__Consigne__
D'après l'extrait sur la politique russe envers la Suède, que méditait la noblesse de Finlande ?

Il est vrai que Paul Ier se livrait tout entier et sans feinte à ses impressions du moment. Nous ne voudrions pas affirmer qu’il fût de mauvaise foi en proposant au roi de Suède l’appui de ses finances et de ses armées, mais ne semble-t-il pas qu’il fût alors, à son insu peut-être, l’organe de cette politique russe que nous avons vue préoccupée sans cesse d’intervenir dans les affaires intérieures de la Suède, et d’attirer à soi la Finlande ? Les causes de dissensions intestines qui avaient troublé le règne de Gustave III n’avaient pas disparu sous son faible et malheureux fils ; elles avaient grandi au contraire, et la prévision, devenue presque générale, des malheurs qui menaçaient la patrie avait concouru à les développer. La Finlande en particulier pressentait évidemment ces malheurs ; la noblesse y méditait des entreprises factieuses, et ce n’était pas la première fois que de folles idées d’indépendance s’agitaient dans cette province. Paul Ier pouvait, à la vérité, craindre ce turbulent voisinage ; mais le plus sûr est évidemment que la Russie voulait en profiter, et il faut reconnaître d’ailleurs que, pour les Suédois, son excès d’amitié devait bien paraître, à peu de chose près, aussi redoutable que ses hostilités ouvertes. Gustave réduit à ne pouvoir conserver la Finlande qu’à l’aide des baïonnettes russes et le tsar traçant déjà sur la carte par quels chemins il fallait envahir et par quels postes occuper cette province, c’étaient là de terribles présages pour un prochain avenir.

(Lignes brutes)
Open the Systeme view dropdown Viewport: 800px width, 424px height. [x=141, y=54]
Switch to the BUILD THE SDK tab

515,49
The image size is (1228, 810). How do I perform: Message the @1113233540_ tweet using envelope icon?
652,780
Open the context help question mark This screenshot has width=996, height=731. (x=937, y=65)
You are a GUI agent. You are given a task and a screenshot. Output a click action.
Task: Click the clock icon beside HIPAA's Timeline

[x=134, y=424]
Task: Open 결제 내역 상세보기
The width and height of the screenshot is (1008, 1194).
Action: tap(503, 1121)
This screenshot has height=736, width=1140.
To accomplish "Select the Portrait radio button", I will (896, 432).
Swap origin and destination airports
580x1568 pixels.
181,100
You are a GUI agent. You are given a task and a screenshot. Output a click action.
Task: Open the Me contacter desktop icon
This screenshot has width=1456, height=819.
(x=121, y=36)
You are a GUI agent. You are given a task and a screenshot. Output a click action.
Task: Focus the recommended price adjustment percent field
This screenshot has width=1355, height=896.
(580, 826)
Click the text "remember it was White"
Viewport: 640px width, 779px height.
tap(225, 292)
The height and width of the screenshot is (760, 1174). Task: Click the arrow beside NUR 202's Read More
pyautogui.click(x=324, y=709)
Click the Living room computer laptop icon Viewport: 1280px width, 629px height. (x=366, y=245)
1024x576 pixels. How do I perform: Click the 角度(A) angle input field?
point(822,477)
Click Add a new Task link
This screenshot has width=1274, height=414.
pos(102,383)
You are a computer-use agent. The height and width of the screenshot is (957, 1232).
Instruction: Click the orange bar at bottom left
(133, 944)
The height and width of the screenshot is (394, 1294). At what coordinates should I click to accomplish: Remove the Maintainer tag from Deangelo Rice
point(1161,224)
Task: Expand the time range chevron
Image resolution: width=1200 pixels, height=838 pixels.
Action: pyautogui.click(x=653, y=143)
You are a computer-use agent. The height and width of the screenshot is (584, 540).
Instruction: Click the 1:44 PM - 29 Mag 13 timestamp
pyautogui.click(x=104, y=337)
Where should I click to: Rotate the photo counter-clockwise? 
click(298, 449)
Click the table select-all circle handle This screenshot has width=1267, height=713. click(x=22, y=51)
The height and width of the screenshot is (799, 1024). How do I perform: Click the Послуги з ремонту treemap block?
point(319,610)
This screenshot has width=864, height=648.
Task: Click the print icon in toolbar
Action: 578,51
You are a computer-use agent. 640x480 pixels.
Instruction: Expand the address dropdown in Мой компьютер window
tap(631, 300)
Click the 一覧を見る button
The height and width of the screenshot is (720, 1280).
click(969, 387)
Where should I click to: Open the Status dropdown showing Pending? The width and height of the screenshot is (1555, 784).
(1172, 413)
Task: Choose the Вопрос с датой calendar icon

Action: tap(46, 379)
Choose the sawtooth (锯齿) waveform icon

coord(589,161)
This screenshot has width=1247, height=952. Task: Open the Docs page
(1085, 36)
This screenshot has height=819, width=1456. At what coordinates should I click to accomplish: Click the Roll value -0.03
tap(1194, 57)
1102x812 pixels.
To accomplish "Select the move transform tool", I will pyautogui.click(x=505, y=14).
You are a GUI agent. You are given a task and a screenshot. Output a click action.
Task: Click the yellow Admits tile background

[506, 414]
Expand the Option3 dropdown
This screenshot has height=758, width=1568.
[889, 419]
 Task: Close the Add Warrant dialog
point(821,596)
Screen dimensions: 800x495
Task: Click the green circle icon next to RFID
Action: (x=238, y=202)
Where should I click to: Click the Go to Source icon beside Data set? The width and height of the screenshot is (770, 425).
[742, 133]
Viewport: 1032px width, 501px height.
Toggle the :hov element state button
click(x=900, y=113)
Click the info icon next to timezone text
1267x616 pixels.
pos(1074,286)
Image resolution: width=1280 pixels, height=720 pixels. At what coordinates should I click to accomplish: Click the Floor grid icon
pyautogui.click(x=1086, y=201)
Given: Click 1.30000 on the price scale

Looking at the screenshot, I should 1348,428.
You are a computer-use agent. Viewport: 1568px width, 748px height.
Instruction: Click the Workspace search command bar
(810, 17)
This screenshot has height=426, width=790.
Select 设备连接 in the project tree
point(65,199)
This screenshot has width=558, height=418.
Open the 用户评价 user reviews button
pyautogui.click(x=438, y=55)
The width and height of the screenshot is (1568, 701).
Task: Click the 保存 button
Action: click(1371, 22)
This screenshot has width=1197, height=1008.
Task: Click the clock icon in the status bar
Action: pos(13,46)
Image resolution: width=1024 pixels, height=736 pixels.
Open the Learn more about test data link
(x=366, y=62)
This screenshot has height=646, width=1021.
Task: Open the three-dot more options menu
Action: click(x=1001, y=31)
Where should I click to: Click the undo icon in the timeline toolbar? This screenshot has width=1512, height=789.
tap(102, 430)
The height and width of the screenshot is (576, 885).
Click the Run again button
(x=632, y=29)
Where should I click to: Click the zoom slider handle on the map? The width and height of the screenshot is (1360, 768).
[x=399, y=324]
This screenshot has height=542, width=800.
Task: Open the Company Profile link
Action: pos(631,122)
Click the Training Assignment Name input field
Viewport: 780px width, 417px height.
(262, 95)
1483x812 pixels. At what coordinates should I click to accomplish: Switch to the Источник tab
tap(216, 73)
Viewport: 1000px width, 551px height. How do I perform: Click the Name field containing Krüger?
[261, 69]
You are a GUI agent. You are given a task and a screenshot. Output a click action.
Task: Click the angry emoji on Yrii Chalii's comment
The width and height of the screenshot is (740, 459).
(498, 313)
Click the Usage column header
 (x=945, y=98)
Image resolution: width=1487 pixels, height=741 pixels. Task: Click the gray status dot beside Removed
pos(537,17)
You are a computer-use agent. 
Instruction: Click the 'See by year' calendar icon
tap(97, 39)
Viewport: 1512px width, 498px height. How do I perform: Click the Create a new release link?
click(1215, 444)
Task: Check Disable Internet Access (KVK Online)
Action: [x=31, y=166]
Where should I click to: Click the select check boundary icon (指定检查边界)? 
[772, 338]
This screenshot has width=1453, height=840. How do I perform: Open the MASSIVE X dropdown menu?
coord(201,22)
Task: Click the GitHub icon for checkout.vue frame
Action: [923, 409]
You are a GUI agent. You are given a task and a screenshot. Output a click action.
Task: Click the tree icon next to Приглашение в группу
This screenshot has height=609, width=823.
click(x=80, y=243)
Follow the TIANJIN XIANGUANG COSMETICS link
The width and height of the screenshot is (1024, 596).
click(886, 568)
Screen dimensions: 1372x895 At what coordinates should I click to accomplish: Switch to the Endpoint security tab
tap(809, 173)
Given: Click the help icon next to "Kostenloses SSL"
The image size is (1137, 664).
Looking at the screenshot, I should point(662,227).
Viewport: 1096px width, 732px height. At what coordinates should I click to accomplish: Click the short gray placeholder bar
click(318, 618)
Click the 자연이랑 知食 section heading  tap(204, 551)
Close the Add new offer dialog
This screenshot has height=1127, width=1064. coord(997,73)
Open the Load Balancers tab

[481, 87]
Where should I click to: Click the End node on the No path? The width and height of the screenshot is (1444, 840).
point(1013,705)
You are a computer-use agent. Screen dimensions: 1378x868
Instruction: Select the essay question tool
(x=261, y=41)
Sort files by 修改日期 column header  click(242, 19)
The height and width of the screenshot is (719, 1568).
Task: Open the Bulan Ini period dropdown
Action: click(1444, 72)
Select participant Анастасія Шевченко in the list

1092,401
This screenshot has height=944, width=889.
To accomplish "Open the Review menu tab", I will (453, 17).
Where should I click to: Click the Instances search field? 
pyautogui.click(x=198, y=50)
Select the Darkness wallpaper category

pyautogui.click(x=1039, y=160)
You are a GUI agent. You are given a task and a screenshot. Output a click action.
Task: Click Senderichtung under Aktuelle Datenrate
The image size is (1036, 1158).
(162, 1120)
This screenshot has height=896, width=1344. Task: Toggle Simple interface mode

__Solution__
Des entreprises factieuses.